CBT has consistently been shown to be effective as first-line treatments in randomised controlled trials.6
There are basically three types of CBT: individual CBT, group CBT and internet CBT. Recent studies have demonstrated the superiority of individual format CBT over group format,12
and internet CBT has shown comparable effectiveness to group CBT.14
While no clear evidence has shown that the combination of selective serotonin reuptake inhibitor (SSRIs) and CBT is more effective than single-modality treatment,15
CBT has a number of potential advantages over pharmacotherapy in the treatment of anxiety disorder (including individual -based, group -based and internet-based): longer effects, fewer adverse effects, smaller relapse rates and greater acceptability.17–20
Pharmacotherapy has disadvantages such as more side effects and higher rates of relapse with the discontinuation of medication,21
and patients often prefer psychological treatment (even if this is more well known in the depression literature).23
Nevertheless, CBT is used much less frequently in clinical practice because of the limited availability of specialised practitioners and it has received much less promotion from pharmaceutical companies than pharmacotherapy.24
Thus, pharmacotherapy is actually used as a first choice treatment for SAD by most clinicians, even in countries with initiatives to improve access to psychological therapies (eg, the UK, Australia).25–27
With regard to pharmacotherapy, treatment varies according to the subtypes (generalised and non-generalised). However, we focus primarily on treatment options for generalised SAD because currently there is very limited clinical trial-based evidence for the treatment of non-generalised SAD.28
Pharmacotherapy, as a first-line treatment for SAD, currently involves the use of SSRIs. A growing database of randomised controlled trials had demonstrated that SSRIs are effective and well tolerated.7
Further, there is strong evidence that SSRIs are also effective for treating many of the comorbid conditions, such as depression and other anxiety disorders, frequently associated with SAD.
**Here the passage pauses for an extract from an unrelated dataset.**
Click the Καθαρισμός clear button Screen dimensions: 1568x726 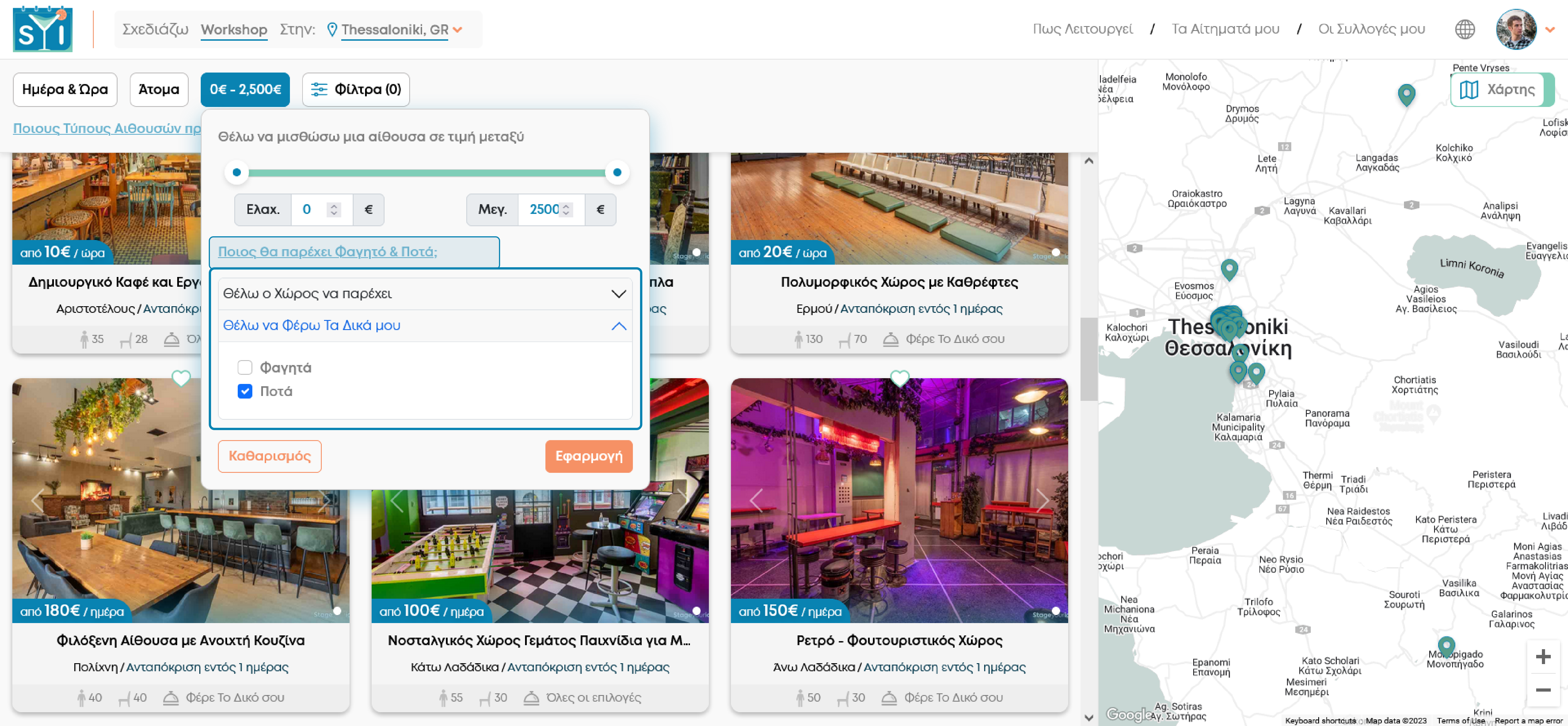[x=269, y=456]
Serotonin-noradrenaline reuptake inhibitors are also recommended for first-line pharmacotherapy. However, there are comparatively few studies on this class of drugs, in comparison with SSRIs, and only venlafaxine has been demonstrated to be effective22
; therefore, fewer countries have approved serotonin-noradrenaline reuptake inhibitors for treating SAD than SSRIs (eg, they have not been approved in Japan).
SSRIs have a relatively flat dose–response curve.34
Nevertheless, evidence suggests that a superior response may be obtained with higher doses of SSRIs.35
Clinical experience also suggests that some patients may require higher than normal starting doses to achieve an optimal response, and may even require maximal doses. SSRI administration should last for at least 12 weeks before its efficacy is assessed.36
Of course, SSRI treatment usually includes some type of non-specific psychotherapy (eg, supportive counselling) from the general practitioner.
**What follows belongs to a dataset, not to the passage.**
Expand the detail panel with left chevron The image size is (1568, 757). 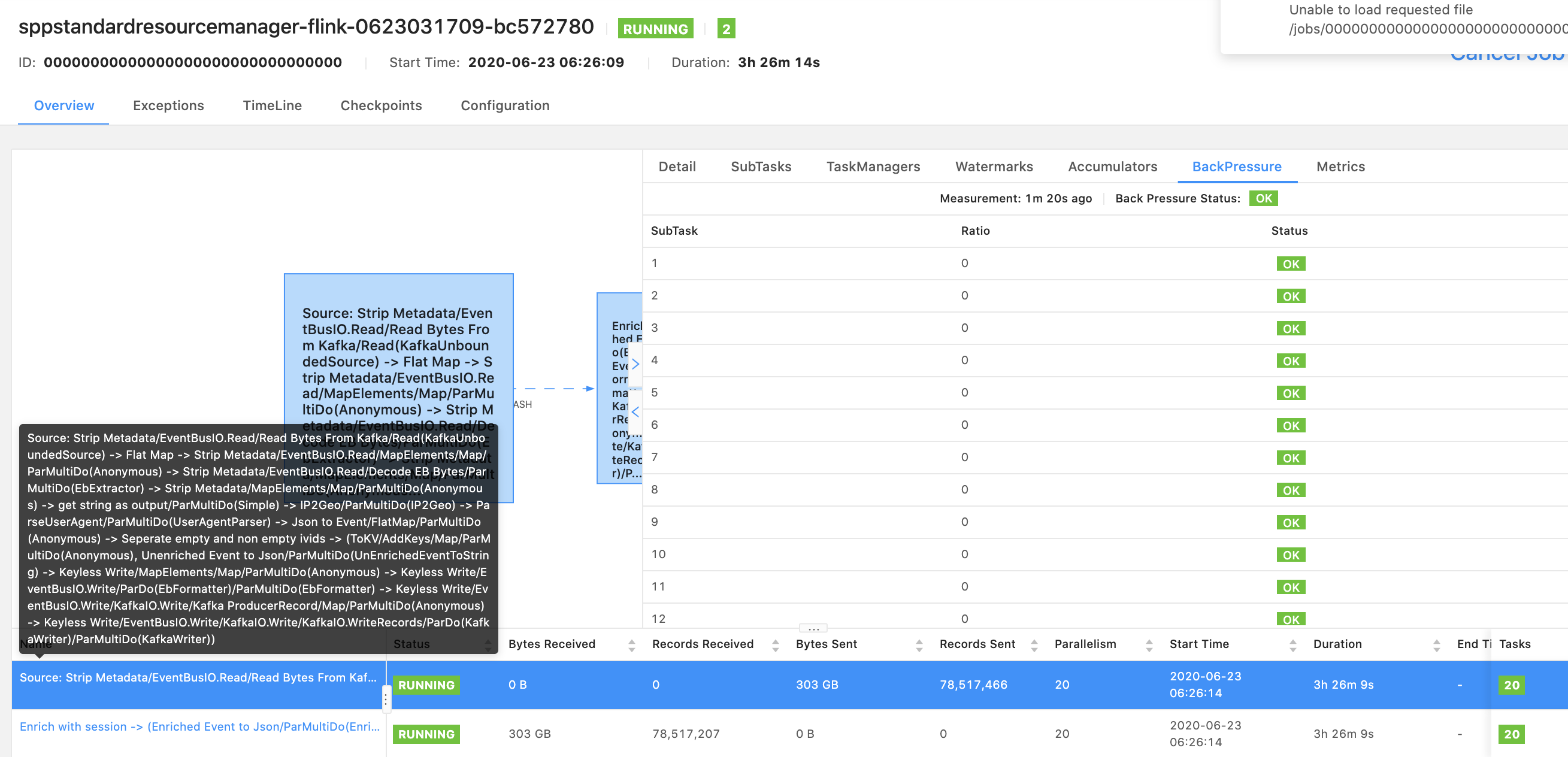635,412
Second-line treatment options for SSRI-resistant SAD cases
A significant proportion of SAD patients fail to respond to initial treatment with SSRIs.37
The presence of residual symptoms is known to be associated with higher relapse rates, decreased quality of life and greater functional impairment38
; however, there is no standard approach to their management. On the whole, conventional second-line treatment is based on the clinician’s own judgement. Clearly, it is of increasing importance to consider therapeutic alternatives for patients with SAD who demonstrate resistance to SSRIs. A systematic review has advocated reviewing treatment options with limited evidence, including augmentation with another pharmacological agent or switching to another antidepressant, if patients show little or no response to the initial SSRI treatment after 12 weeks.36
Limited evidence supports the value of augmenting SSRI treatment with buspirone,39
and atypical antipsychotic medications, such as risperidone and aripiprazole.41
A few studies have shown positive results when treatment was switched to a second SSRI or to a serotonin-noradrenaline reuptake inhibitor in SAD patients who failed to respond to initial SSRI treatment.43–45
CBT as a second-line treatment for SSRI-resistant SAD cases
While there is some evidence of the effectiveness of combined pharmacotherapy and CBT, the evidence for an additive effect when combining the two modalities is mixed; further, there is no evidence concerning the effectiveness of combined therapy specific to SSRI-resistant cases.15
Previously published systematic reviews, including case reports with ≥11 cases are not available regarding the use of CBT as a next step for SSRI non-remitters among SAD patients.47
In our preliminary study, most patients with SAD exhibited substantial resistance to SSRIs; however, 73% of the participants in the study were judged to be treatment responders, with 40% meeting the criteria for remission. The within-group effect size, between pre-CBT and post-CBT, on the Liebowitz Social Anxiety Scale (LSAS) total score was also large (Cohen's d=1.71). Thus, this preliminary study suggested that CBT might have potential as a next-step strategy, even for cases of SSRI-resistant SAD.
In summary, this paper describes the study protocol for a randomised controlled trial to evaluate the clinical effectiveness of CBT administered concomitantly with conventional treatment for patients with SSRI-resistant SAD.